ご覧のように、CNeuronTransposeOCLクラスは訓練可能なパラメータを含んでいないため、updateInputWeightsメソッドは常にtrueを返します。

2.3 AutoBotのアーキテクチャ

以上、非常に汎用性の高い2つの新しい層を作成しました。これで、「Latent Variable Sequential Set Transformers」(AutoBots)法の実装に直接進むことができます。まず、CreateTrajNetDescriptionsメソッドで値動き予測モデルのアーキテクチャを作成します。メインプログラム側の操作を減らすために、AutoBotの操作を1つのモデルの枠内で整理することにしました。これを説明すると、動的配列へのポインタがメソッドに渡されます。
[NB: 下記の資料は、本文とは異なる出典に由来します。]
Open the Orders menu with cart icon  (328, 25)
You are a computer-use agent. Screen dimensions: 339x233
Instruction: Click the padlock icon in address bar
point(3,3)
メソッド本体では、受け取ったポインタを確認し、必要であれば動的配列オブジェクトの新しいインスタンスを生成します。

bool CreateTrajNetDescriptions(CArrayObj *autobot)
  {
//---
   CLayerDescription *descr;
//---
   if(!autobot)
     {
      autobot = new CArrayObj();
      if(!autobot)
         return false;
     }

モデルには元データのテンソルが入力されます。前回同様、モデルの運用と訓練時の計算を最適化するため、初期データとして最後の小節の記述のみを使用します。全履歴は埋め込み層のバッファに蓄積されます。

//--- Encoder
   autobot.Clear();
//--- Input layer
   if(!(descr = new CLayerDescription()))
      return false;
   descr.type = defNeuronBaseOCL;
   int prev_count = descr.count = (HistoryBars * BarDescr);
   descr.activation = None;
   descr.optimization = ADAM;
   if(!autobot.Add(descr))
     {
      delete descr;
      return false;
     }

ソースデータの一次処理は、バッチ正規化層で実行されます。

//--- layer 1
   if(!(descr = new CLayerDescription()))
      return false;
   descr.type = defNeuronBatchNormOCL;
   descr.count = prev_count;
   descr.batch = MathMax(1000,GPTBars);
   descr.activation = None;
   descr.optimization = ADAM;
   if(!autobot.Add(descr))
     {
      delete descr;
      return false;
     }

その後、状態の埋め込みを生成し、履歴データバッファに追加します。

//--- layer 2
   if(!(descr = new CLayerDescription()))
      return false;
   descr.type = defNeuronEmbeddingOCL;
     {
      int temp[] = {prev_count};
      ArrayCopy(descr.windows, temp);
     }
   prev_count = descr.count = GPTBars;
   int prev_wout = descr.window_out = EmbeddingSize;
   if(!autobot.Add(descr))
     {
      delete descr;
      return false;
     }

この場合、環境の現在の状態を記述する1つのエンティティだけを埋め込んでいることに注意してください。この層の機能は 全結合層に近くなります。ただし、過去の埋め込みシーケンスのバッファを作成する必要があるため、CNeuronEmbeddingOCL層を使用します。このアルゴリズムでは、商品バーの分析には何の制限も設けていません。複数のローソク足と複数の取引商品の両方を分析することができます。ただし、この場合、埋め込み配列を調整する必要があります。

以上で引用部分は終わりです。